Copy the data word for word, from the line containing "Screen dimensions: 856x446" down through the line containing "coord(37,491)", with both of those lines included.

[Data for locating text and elements]
++++++

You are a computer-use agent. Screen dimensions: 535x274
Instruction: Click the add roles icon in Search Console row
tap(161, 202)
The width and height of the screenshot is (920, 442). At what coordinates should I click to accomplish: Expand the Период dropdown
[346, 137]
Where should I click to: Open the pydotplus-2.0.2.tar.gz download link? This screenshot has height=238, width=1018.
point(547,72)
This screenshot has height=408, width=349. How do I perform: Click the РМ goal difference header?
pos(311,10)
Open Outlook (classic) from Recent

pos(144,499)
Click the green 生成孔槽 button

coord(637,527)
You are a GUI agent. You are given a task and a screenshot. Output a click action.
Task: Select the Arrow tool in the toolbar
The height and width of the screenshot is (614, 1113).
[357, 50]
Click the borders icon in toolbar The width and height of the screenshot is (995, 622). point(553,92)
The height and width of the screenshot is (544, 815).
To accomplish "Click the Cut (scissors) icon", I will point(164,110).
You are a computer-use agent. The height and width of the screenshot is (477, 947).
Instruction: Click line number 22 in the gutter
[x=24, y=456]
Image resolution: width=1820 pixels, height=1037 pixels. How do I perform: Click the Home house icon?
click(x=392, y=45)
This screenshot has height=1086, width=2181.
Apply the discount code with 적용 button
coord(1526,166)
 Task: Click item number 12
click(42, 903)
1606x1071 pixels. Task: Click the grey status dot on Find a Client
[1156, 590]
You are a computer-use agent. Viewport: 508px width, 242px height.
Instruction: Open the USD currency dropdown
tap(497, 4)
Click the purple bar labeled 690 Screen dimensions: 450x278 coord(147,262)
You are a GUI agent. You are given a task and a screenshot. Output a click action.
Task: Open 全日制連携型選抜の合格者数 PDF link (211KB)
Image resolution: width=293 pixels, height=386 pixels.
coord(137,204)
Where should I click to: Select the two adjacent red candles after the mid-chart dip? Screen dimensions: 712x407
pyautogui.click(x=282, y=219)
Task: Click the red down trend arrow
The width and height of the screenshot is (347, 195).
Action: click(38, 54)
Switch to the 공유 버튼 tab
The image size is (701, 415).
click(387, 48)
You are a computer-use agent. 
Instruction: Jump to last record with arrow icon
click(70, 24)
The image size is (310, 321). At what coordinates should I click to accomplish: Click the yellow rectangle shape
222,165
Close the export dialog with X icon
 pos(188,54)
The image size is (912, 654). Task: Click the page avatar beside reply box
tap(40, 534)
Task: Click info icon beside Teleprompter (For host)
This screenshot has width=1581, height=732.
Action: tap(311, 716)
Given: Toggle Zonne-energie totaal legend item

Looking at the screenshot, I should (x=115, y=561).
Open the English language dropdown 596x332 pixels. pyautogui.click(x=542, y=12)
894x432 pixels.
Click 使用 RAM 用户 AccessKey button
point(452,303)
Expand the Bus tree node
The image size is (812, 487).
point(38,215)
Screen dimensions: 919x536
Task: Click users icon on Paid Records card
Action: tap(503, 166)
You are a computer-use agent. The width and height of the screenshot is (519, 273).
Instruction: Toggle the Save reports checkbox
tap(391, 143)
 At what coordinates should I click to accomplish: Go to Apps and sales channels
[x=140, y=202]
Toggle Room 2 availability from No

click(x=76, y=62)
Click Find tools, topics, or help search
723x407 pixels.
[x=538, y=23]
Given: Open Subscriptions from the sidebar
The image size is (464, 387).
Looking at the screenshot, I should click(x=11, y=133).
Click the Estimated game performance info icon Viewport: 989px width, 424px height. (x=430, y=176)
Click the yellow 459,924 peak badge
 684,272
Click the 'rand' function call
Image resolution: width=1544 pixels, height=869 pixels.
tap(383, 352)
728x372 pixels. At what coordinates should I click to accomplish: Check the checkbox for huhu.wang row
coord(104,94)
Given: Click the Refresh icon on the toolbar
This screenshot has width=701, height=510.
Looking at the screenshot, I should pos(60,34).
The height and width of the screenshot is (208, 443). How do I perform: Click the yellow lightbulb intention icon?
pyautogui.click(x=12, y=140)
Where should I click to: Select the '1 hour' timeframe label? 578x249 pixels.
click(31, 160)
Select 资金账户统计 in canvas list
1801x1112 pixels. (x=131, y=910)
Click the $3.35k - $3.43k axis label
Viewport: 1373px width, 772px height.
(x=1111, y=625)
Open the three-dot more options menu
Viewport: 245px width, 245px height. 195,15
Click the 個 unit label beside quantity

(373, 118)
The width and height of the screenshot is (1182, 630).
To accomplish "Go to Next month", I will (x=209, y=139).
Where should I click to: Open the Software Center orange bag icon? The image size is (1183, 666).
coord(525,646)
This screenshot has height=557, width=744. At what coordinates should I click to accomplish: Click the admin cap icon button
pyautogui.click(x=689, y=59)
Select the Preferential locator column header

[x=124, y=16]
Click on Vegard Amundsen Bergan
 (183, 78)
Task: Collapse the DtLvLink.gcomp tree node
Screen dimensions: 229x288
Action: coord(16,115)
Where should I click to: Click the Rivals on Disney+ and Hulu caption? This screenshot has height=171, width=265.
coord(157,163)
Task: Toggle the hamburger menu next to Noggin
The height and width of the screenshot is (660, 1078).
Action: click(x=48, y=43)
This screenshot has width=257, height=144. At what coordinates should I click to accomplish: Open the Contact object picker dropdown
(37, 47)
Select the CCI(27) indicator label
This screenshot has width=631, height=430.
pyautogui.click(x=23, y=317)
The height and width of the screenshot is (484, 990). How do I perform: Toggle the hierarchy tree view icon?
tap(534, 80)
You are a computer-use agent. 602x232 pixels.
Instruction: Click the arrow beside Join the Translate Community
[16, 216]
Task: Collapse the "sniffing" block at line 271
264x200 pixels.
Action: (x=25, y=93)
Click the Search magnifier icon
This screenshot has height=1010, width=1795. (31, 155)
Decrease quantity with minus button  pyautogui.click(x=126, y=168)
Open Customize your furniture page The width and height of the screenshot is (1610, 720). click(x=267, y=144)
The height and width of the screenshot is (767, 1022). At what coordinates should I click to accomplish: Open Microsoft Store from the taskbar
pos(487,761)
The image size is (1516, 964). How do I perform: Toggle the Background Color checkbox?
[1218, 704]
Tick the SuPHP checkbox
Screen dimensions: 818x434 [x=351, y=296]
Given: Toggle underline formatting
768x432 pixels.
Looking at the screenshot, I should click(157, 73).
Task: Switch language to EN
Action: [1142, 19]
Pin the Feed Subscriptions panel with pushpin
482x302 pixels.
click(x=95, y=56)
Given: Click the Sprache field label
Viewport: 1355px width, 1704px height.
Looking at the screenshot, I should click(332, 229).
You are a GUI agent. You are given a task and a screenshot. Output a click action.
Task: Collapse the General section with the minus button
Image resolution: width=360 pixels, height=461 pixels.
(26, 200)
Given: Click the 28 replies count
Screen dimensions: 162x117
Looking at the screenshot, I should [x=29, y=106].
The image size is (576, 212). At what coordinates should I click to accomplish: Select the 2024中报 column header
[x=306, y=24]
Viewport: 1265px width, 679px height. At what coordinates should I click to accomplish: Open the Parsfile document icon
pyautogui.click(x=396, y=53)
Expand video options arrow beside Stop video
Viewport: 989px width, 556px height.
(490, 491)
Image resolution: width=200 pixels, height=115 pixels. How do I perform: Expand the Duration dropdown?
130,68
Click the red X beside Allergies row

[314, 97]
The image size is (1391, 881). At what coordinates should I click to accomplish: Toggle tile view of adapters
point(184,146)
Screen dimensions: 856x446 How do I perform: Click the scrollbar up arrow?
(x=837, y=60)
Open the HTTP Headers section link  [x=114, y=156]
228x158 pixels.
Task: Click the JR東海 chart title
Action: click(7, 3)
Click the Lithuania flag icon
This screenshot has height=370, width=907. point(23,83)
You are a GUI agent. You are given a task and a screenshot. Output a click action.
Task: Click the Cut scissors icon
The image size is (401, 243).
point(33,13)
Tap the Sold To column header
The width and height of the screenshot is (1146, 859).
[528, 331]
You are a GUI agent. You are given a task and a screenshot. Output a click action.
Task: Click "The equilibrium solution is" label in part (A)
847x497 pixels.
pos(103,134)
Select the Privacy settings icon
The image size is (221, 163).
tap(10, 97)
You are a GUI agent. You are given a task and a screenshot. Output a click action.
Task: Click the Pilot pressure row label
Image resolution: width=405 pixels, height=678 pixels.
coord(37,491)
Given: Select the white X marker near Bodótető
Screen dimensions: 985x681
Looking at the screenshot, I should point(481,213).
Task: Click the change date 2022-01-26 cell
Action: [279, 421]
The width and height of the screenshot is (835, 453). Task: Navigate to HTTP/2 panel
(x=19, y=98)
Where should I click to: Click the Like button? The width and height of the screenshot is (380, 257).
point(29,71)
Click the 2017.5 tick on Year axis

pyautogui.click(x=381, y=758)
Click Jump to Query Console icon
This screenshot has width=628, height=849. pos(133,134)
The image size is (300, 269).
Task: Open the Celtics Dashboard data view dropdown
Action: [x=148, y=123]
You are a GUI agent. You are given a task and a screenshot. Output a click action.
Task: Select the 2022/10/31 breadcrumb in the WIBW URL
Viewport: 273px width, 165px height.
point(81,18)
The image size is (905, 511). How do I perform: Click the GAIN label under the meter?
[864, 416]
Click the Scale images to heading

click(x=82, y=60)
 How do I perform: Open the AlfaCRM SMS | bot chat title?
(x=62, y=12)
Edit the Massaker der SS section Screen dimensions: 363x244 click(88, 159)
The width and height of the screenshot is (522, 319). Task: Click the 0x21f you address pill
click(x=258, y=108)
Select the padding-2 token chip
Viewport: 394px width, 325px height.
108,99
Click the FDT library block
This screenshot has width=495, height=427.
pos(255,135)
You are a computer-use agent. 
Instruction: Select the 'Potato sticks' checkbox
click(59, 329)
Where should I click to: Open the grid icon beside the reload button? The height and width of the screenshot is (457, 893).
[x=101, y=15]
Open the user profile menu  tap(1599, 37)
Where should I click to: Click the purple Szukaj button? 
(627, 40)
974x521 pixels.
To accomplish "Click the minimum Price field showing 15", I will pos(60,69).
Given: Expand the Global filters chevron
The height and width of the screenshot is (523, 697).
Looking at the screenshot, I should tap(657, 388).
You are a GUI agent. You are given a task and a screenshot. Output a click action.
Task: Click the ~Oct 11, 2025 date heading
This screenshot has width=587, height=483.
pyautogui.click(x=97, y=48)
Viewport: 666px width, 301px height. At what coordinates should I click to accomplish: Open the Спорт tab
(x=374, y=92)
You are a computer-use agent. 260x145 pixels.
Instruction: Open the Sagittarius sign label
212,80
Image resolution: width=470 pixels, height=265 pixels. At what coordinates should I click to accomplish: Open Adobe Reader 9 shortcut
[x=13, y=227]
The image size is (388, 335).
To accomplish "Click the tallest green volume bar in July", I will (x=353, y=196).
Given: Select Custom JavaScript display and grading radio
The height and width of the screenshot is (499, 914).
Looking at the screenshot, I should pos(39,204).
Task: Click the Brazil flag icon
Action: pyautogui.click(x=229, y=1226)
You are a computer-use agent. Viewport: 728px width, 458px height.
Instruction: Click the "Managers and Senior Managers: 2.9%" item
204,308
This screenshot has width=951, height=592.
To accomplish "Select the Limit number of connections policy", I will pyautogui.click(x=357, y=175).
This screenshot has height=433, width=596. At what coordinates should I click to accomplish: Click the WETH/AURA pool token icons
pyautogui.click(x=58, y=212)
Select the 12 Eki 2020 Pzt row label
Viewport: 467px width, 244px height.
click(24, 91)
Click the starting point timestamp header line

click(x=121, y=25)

++++++

Task solution:
Screen dimensions: 856x446 How do I perform: Click the scrollbar up arrow?
(x=837, y=60)
Open the HTTP Headers section link  [x=114, y=156]
228x158 pixels.
Task: Click the JR東海 chart title
Action: click(7, 3)
Click the Lithuania flag icon
This screenshot has height=370, width=907. point(23,83)
You are a GUI agent. You are given a task and a screenshot. Output a click action.
Task: Click the Cut scissors icon
The image size is (401, 243).
point(33,13)
Tap the Sold To column header
The width and height of the screenshot is (1146, 859).
[528, 331]
You are a GUI agent. You are given a task and a screenshot. Output a click action.
Task: Click "The equilibrium solution is" label in part (A)
847x497 pixels.
pos(103,134)
Select the Privacy settings icon
The image size is (221, 163).
tap(10, 97)
You are a GUI agent. You are given a task and a screenshot. Output a click action.
Task: Click the Pilot pressure row label
Image resolution: width=405 pixels, height=678 pixels.
coord(37,491)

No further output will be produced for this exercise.